U.S. Trade Representative Jamieson Greer has not announced a final package of proposed changes, but the United States has already scheduled further talks with Mexico for the week of July 20. Those negotiations are expected to focus heavily on automotive rules of origin, regional content requirements and measures aimed at preventing transshipment through North America.

The auto industry is at the center of the dispute. North American automakers have urged the three governments to preserve the USMCA trade pact as a trilateral framework, arguing that parts and components often cross U.S., Mexican and Canadian borders several times before final assembly.

Washington is seeking stricter requirements for vehicles to qualify for preferential treatment. According to people familiar with the discussions, the United States has proposed that vehicles built in North America include 50% U.S.-specific content, a change that could push broader regional content requirements to about 82%.

The proposal would mark a major shift for automakers operating in Mexico and Canada. Even under a revised framework, vehicles assembled in those countries could still face some level of U.S. tariffs, according to comments from U.S. officials.

A Mexican official said the United States and Mexico have also discussed the possibility of a 15% global tariff on autos, with a lower rate for vehicles from Mexico and Canada if the countries agree to stricter rules of origin. The official said both governments broadly agree on the problems facing the agreement, including declining U.S. manufacturing employment, falling U.S. content in vehicles and concerns over transshipment.

For now, formal U.S. negotiations have focused mostly on Mexico, while Canada remains outside the main negotiating rounds. Ottawa and Washington continue to face bilateral trade irritants, including Canada’s dairy market, softwood lumber, steel, aluminum and provincial restrictions affecting U.S. liquor sales.

Canadian Prime Minister Mark Carney said he expected a constructive exchange among the three countries but did not expect an agreement to be signed immediately. He said Canada was ready to negotiate improvements to the pact.

Mexico’s economy minister, Marcelo Ebrard, said he did not expect the agreement to be scrapped. President Claudia Sheinbaum also said she had signed a letter calling for the USMCA trade pact to be extended for another 16 years.

The review comes as U.S. tariff policy has already weakened the duty-free framework that underpinned North American trade. The Trump administration has imposed 25% tariffs on autos and auto parts from Canada and Mexico, as well as 50% tariffs on steel and aluminum from the two countries, prompting retaliation from Canada.

The uncertainty is especially important for manufacturers, agribusinesses, energy companies and logistics operators that depend on predictable cross-border trade flows. Supply chains across the region are deeply integrated, particularly in autos, where components move repeatedly across borders before reaching final assembly plants.

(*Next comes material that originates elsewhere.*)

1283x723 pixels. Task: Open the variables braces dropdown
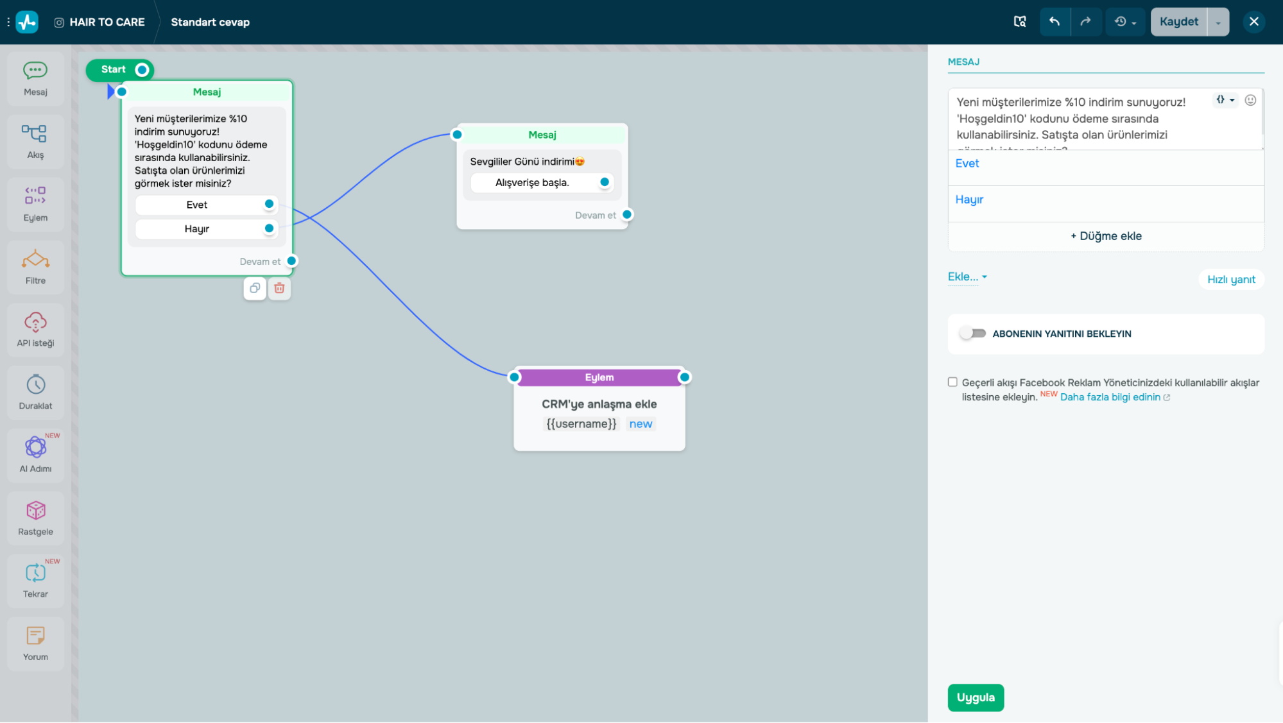1225,100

The USMCA review process is separate from the agreement’s termination clause. Any of the three countries could still trigger withdrawal from the pact with six months’ notice. For now, however, the U.S. decision places the agreement in a prolonged negotiation cycle rather than ending it outright.

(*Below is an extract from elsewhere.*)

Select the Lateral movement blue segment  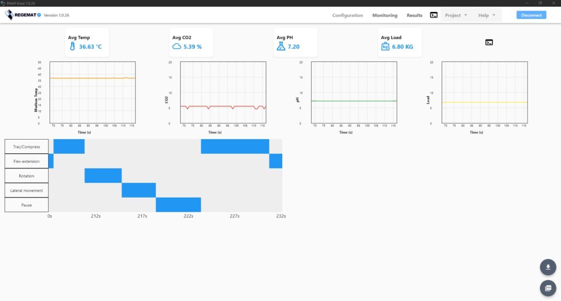click(x=139, y=190)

The coming months are expected to determine whether the three countries can agree on revisions that preserve the trilateral framework or whether North American trade enters a longer period of uncertainty. For companies moving goods across the region, the main risk is not an immediate collapse of the USMCA trade pact, but a slower erosion of the investment certainty that has supported cross-border production since the NAFTA era.